In the most recent edition of ESM, we caught up with sustainability leaders across European retail, as part of our 'Sustainability 2024' report, including Florian Schütze, Vice President of Corporate Responsibility, Schwarz Unternehmenskommunikation.
ESM: We’re more than a year into a cost-of-living crisis that has hit consumers hard. To what degree have these financial difficulties influenced consumer perceptions about sustainability?
Florian Schütze: Even in challenging times, we fulfil our responsibility in the area of food supply and always offer customers of the retail divisions Lidl and Kaufland products at the best price-performance ratio. This gives many people access to a sustainable assortment, such as organic or Fairtrade products.
Consumers today make their consumption decisions more consciously, taking various aspects into account. In terms of general consumption, this can imply a more sustainable buying behaviour.
Sustainability and environmental protection are still important, and they are becoming increasingly more relevant, especially on social media and among the younger generation. As companies of Schwarz Group, we have the opportunity to position ourselves as a sustainable retail group with strong brands.
To be effective, sustainability needs to permeate all aspects of a business’s decision-making and operating structure. How has that been implemented at your business?
Since the very beginning, sustainability has been embedded in the DNA of the companies of Schwarz Group. It is our jointly defined goal to act as efficiently and sustainably as possible in all divisions and business processes of Schwarz Group companies.

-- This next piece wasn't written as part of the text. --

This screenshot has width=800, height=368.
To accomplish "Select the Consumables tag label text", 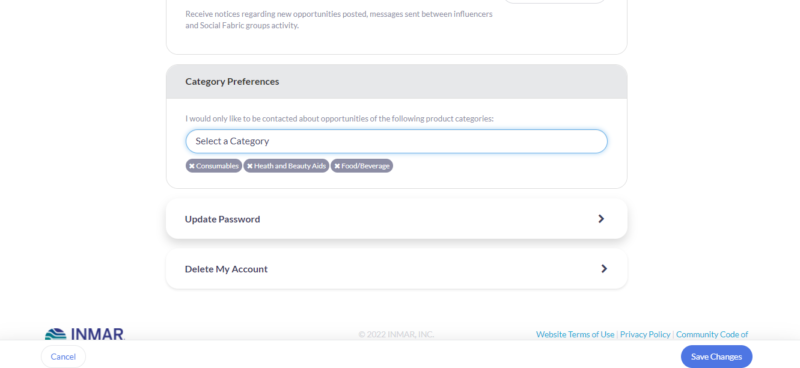I will 217,166.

Our actions are strongly inspired by sustainable factors. This helps us to grow, today and in the future. By thinking and acting sustainably, we can develop ourselves further, and even tap into new business areas. This is how the PreZero recycling and environmental division came to be.

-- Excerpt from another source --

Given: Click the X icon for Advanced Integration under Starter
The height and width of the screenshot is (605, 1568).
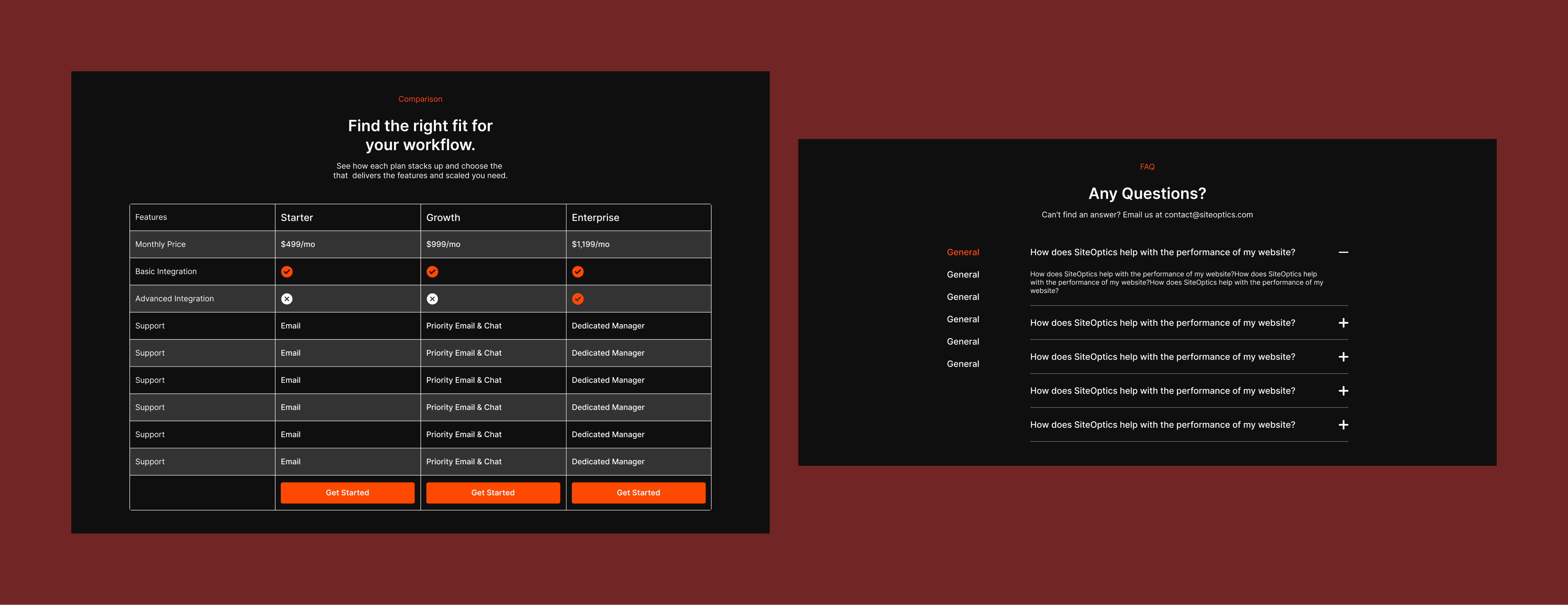Looking at the screenshot, I should [x=287, y=298].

Furthermore, the new division of Schwarz Group, Schwarz Digits, will pave the way for developing groundbreaking digital innovations, which will also be relevant in terms of sustainability.
To what degree have you sought to foster collaboration with other businesses, groups, or industry bodies in furthering your sustainability goals?
Partnerships in the context of sustainability are paramount to the companies of Schwarz Group. Together with different stakeholders – such as business partners, NGOs, politicians, initiatives and associations – we are already addressing complex sustainability challenges today, and we are committed to pursuing holistic solutions for the future.
With the retail divisions Lidl and Kaufland, the food producer Schwarz Produktion, and the environmental service provider PreZero, the companies of Schwarz Group are one of the few retail groups in a position to cover virtually the entire supply chain – from production and retail to disposal and recycling.
The key concept of a circular economy and the jointly developed vision of closing material loops have already given rise to valuable joint ventures within the companies of Schwarz Group.
This includes, for example, the material cycle established between Schwarz Produktion and Lidl to make disposable PET bottles out of 100% recycled material – except for the caps and labels – or various promotions at Lidl and Kaufland, such as laundry baskets, storage boxes or trash cans made of recycled plastic from PreZero.
Younger consumers – particularly Gen Z – are sceptical about the sustainability claims being made by big businesses. How can businesses better communicate to this demographic?
It is important to put ourselves in the shoes of our target groups and to understand their concerns. For this purpose, we need to tailor our communication to the respective target group, based on clearly prepared figures, data and facts. I see digitalisation as a decisive supporting factor here.
In the end, transparency and credibility are what really make a difference.
We’re now just over a year away from the mid-part of the decade. In what areas do you think we will see a ramping up of sustainability efforts over the next year?
Definitely in the area of the circular economy – in other words, from production to appropriate recycling. After all, we, as a company, must find a way to make our business circular in order to help shape the transformation process for a better future.
Digital support and inter-company partnerships are key factors in this regard, which have resulted, for example, in watermarks being added to packaging to make sorting different types of packages more efficient.
Furthermore, we need to take environmental protection seriously and promote it, since it ultimately affects us all. The European Union is aiming to make Europe a climate-neutral continent by 2050, which we can only achieve if we work together. As consumers, we have an influence on promoting climate and environmental protection.
At the same time, we have a huge responsibility as a corporate group, thanks to our size, which we take seriously. With 6.8 billion customers visiting Lidl and Kaufland stores every year, we have a great deal of leverage to shine a spotlight on sustainability in our society.